[Start of Attachment]
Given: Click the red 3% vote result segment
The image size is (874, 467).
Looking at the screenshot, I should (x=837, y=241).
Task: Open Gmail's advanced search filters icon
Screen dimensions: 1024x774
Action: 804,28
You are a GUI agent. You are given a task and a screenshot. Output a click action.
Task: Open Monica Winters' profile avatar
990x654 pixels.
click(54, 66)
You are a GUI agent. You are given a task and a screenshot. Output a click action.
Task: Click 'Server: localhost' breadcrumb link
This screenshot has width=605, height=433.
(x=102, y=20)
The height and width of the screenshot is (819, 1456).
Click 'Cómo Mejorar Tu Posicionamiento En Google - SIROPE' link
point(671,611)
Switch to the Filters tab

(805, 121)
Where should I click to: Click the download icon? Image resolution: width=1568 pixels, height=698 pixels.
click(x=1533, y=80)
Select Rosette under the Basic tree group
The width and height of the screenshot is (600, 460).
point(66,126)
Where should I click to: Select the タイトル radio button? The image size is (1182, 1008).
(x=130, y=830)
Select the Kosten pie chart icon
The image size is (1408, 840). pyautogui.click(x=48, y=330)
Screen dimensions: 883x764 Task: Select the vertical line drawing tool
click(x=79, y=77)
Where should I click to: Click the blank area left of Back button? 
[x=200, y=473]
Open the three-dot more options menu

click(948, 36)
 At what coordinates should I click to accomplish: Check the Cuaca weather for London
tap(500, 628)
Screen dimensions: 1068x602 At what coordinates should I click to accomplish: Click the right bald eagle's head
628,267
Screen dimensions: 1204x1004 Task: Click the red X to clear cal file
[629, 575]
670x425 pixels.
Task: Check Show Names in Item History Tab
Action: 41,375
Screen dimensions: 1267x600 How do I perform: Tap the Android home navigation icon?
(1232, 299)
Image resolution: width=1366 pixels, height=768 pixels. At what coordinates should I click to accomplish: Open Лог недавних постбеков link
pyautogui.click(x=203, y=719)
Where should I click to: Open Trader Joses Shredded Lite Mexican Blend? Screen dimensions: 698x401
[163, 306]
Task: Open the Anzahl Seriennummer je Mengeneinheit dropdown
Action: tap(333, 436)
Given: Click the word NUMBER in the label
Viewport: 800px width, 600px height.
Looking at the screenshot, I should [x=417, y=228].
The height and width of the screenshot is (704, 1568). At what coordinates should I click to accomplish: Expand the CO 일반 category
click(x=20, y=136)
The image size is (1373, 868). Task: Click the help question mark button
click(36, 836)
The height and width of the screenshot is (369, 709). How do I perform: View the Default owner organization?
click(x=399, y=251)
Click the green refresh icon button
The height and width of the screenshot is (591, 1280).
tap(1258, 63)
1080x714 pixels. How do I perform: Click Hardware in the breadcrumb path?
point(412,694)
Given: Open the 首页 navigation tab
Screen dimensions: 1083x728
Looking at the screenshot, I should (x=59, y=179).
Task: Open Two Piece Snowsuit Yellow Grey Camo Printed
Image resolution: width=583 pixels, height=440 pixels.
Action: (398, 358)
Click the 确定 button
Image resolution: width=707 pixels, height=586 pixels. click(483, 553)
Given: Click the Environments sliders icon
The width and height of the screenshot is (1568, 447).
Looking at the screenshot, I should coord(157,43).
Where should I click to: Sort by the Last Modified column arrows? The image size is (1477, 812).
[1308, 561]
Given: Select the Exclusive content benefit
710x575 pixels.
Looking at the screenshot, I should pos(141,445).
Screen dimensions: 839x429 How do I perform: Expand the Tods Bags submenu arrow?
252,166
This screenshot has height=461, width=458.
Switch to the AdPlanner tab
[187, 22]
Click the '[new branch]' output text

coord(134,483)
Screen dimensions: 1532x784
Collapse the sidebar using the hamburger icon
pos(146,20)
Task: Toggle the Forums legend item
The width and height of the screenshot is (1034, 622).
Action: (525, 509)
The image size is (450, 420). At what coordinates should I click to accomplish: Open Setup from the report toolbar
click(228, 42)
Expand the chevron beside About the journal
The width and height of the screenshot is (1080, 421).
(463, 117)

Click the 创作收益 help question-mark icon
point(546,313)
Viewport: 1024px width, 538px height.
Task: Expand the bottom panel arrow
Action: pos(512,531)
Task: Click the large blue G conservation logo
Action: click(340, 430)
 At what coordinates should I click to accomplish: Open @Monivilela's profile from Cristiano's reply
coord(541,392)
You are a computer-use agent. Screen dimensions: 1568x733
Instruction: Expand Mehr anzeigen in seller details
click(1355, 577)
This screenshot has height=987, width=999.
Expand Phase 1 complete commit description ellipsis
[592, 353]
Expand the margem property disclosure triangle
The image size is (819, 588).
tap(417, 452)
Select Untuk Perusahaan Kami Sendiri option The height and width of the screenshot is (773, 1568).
[End of Attachment]
What is needed – Output every line of the data again, exactly.

Answer section –
Given: Click the red 3% vote result segment
The image size is (874, 467).
Looking at the screenshot, I should (x=837, y=241).
Task: Open Gmail's advanced search filters icon
Screen dimensions: 1024x774
Action: 804,28
You are a GUI agent. You are given a task and a screenshot. Output a click action.
Task: Open Monica Winters' profile avatar
990x654 pixels.
click(54, 66)
You are a GUI agent. You are given a task and a screenshot. Output a click action.
Task: Click 'Server: localhost' breadcrumb link
This screenshot has width=605, height=433.
(x=102, y=20)
The height and width of the screenshot is (819, 1456).
Click 'Cómo Mejorar Tu Posicionamiento En Google - SIROPE' link
point(671,611)
Switch to the Filters tab

(805, 121)
Where should I click to: Click the download icon? Image resolution: width=1568 pixels, height=698 pixels.
click(x=1533, y=80)
Select Rosette under the Basic tree group
The width and height of the screenshot is (600, 460).
point(66,126)
Where should I click to: Select the タイトル radio button? The image size is (1182, 1008).
(x=130, y=830)
Select the Kosten pie chart icon
The image size is (1408, 840). pyautogui.click(x=48, y=330)
Screen dimensions: 883x764 Task: Select the vertical line drawing tool
click(x=79, y=77)
Where should I click to: Click the blank area left of Back button? 
[x=200, y=473]
Open the three-dot more options menu

click(948, 36)
 At what coordinates should I click to accomplish: Check the Cuaca weather for London
tap(500, 628)
Screen dimensions: 1068x602 At what coordinates should I click to accomplish: Click the right bald eagle's head
628,267
Screen dimensions: 1204x1004 Task: Click the red X to clear cal file
[629, 575]
670x425 pixels.
Task: Check Show Names in Item History Tab
Action: 41,375
Screen dimensions: 1267x600 How do I perform: Tap the Android home navigation icon?
(1232, 299)
Image resolution: width=1366 pixels, height=768 pixels. At what coordinates should I click to accomplish: Open Лог недавних постбеков link
pyautogui.click(x=203, y=719)
Where should I click to: Open Trader Joses Shredded Lite Mexican Blend? Screen dimensions: 698x401
[163, 306]
Task: Open the Anzahl Seriennummer je Mengeneinheit dropdown
Action: tap(333, 436)
Given: Click the word NUMBER in the label
Viewport: 800px width, 600px height.
Looking at the screenshot, I should [x=417, y=228].
The height and width of the screenshot is (704, 1568). At what coordinates should I click to accomplish: Expand the CO 일반 category
click(x=20, y=136)
The image size is (1373, 868). Task: Click the help question mark button
click(36, 836)
The height and width of the screenshot is (369, 709). How do I perform: View the Default owner organization?
click(x=399, y=251)
Click the green refresh icon button
The height and width of the screenshot is (591, 1280).
tap(1258, 63)
1080x714 pixels. How do I perform: Click Hardware in the breadcrumb path?
point(412,694)
Given: Open the 首页 navigation tab
Screen dimensions: 1083x728
Looking at the screenshot, I should (x=59, y=179).
Task: Open Two Piece Snowsuit Yellow Grey Camo Printed
Image resolution: width=583 pixels, height=440 pixels.
Action: (398, 358)
Click the 确定 button
Image resolution: width=707 pixels, height=586 pixels. click(483, 553)
Given: Click the Environments sliders icon
The width and height of the screenshot is (1568, 447).
Looking at the screenshot, I should coord(157,43).
Where should I click to: Sort by the Last Modified column arrows? The image size is (1477, 812).
[1308, 561]
Given: Select the Exclusive content benefit
710x575 pixels.
Looking at the screenshot, I should pos(141,445).
Screen dimensions: 839x429 How do I perform: Expand the Tods Bags submenu arrow?
252,166
This screenshot has height=461, width=458.
Switch to the AdPlanner tab
[187, 22]
Click the '[new branch]' output text

coord(134,483)
Screen dimensions: 1532x784
Collapse the sidebar using the hamburger icon
pos(146,20)
Task: Toggle the Forums legend item
The width and height of the screenshot is (1034, 622).
Action: (525, 509)
The image size is (450, 420). At what coordinates should I click to accomplish: Open Setup from the report toolbar
click(228, 42)
Expand the chevron beside About the journal
The width and height of the screenshot is (1080, 421).
(463, 117)

Click the 创作收益 help question-mark icon
point(546,313)
Viewport: 1024px width, 538px height.
Task: Expand the bottom panel arrow
Action: pos(512,531)
Task: Click the large blue G conservation logo
Action: click(340, 430)
 At what coordinates should I click to accomplish: Open @Monivilela's profile from Cristiano's reply
coord(541,392)
You are a computer-use agent. Screen dimensions: 1568x733
Instruction: Expand Mehr anzeigen in seller details
click(1355, 577)
This screenshot has height=987, width=999.
Expand Phase 1 complete commit description ellipsis
[592, 353]
Expand the margem property disclosure triangle
The image size is (819, 588).
tap(417, 452)
Select Untuk Perusahaan Kami Sendiri option The height and width of the screenshot is (773, 1568).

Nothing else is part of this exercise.